Приближался 1877 год.

VII

Этот год – так решил про себя Чайковский – должен был в корне изменить его жизнь. “Вакула” “торжественно провалился” на сцене Мариинского театра, лямка консерватории становилась все тяжелей. Деньги приходили и тотчас же уходили, их никогда не хватало; время бежало. Ему становилось невыносимо с людьми и подчас невозможно одному. А людей, особенно таких, которые от него требовали усилий в разговоре, он совершенно перестал выносить.

Ему самому стало совестно, когда однажды, идя по улице и увидев издали Льва Толстого, он юркнул от него в подворотню и проходным двором вышел на другую улицу незамеченным. Это было вскоре после концерта, данного консерваторией нарочно для Толстого, чтобы тот мог услышать музыку Чайковского, – Толстой не раз просил об этом Николая Григорьевича.
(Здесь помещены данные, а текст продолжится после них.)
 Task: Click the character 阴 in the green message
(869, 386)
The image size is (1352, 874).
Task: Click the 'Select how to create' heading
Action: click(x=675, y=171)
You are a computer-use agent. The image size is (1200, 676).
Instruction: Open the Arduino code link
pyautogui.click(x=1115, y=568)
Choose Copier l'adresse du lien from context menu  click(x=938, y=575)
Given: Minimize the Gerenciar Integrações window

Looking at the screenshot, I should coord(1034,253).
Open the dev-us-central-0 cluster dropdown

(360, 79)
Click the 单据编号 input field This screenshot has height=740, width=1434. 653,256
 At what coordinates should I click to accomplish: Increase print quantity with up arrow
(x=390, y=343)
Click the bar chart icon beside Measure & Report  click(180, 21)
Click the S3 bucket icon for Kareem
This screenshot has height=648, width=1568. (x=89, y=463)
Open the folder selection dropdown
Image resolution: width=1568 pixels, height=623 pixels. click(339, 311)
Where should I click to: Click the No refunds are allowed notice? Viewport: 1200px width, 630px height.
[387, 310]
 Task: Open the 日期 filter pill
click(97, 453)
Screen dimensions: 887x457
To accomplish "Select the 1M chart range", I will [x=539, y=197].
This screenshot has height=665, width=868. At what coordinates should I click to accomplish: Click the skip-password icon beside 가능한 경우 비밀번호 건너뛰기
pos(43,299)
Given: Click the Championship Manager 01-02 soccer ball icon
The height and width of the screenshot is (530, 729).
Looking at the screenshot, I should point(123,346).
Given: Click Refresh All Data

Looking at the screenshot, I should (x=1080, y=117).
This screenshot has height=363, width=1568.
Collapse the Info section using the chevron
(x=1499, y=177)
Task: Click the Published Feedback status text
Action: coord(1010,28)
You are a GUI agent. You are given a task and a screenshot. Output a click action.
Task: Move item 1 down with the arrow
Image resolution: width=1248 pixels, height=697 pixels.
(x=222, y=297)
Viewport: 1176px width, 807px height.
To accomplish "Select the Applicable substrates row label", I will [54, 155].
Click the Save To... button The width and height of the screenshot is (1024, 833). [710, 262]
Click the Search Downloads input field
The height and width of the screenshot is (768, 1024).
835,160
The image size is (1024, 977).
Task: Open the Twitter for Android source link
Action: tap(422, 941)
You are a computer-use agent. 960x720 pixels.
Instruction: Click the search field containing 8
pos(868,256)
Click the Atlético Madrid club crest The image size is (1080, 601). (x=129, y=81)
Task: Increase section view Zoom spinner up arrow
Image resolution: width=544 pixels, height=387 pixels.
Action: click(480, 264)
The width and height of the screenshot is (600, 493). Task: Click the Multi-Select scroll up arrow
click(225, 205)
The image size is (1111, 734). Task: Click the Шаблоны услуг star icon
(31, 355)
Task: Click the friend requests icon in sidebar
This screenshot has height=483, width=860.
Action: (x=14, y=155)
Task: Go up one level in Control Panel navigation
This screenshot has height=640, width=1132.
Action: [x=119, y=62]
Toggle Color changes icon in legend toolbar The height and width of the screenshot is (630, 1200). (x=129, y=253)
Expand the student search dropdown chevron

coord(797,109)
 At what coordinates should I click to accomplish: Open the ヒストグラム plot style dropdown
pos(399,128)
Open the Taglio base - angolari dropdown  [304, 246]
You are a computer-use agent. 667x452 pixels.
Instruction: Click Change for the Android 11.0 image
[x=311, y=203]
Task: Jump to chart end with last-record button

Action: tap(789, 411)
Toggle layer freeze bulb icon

Григорий, консерваторский швейцар, не пропустил Толстого в зал – он был в валенках. “Пойди, голубчик, доложи Рубинштейну: «Толстой пришел»”. Но Григорий, легонько тесня “почтеннейшего”, ни за что не соглашался доложить и собирался выпереть его за дверь. По счастью, кто-то заметил эту сцену, кинулся с поклонами и извинениями, и Толстого провели в первый ряд. В тот вечер игрался тот самый первый квартет, на который когда-то опоздал Тургенев. Когда заиграли анданте, Толстой не мог удержать слез, и они потекли мелко и быстро по его лицу. Чайковский сидел рядом; от волнения затылок его стал совсем красным. Он знал это свое свойство – краснеть затылком – и от того, что это знал, волновался и смущался еще сильнее. Да, Толстой был тронут, Толстой, пронзительно глядя на него еще мокрыми глазами, благодарил… А теперь, месяц спустя, Чайковский уже бегал и от него, боялся, что опять, как тогда, придется поддерживать спор о том, что Бетховен глуп, что русский мужик музыкальнее Моцарта… Он малодушно предпочитал восхищаться Толстым на расстоянии.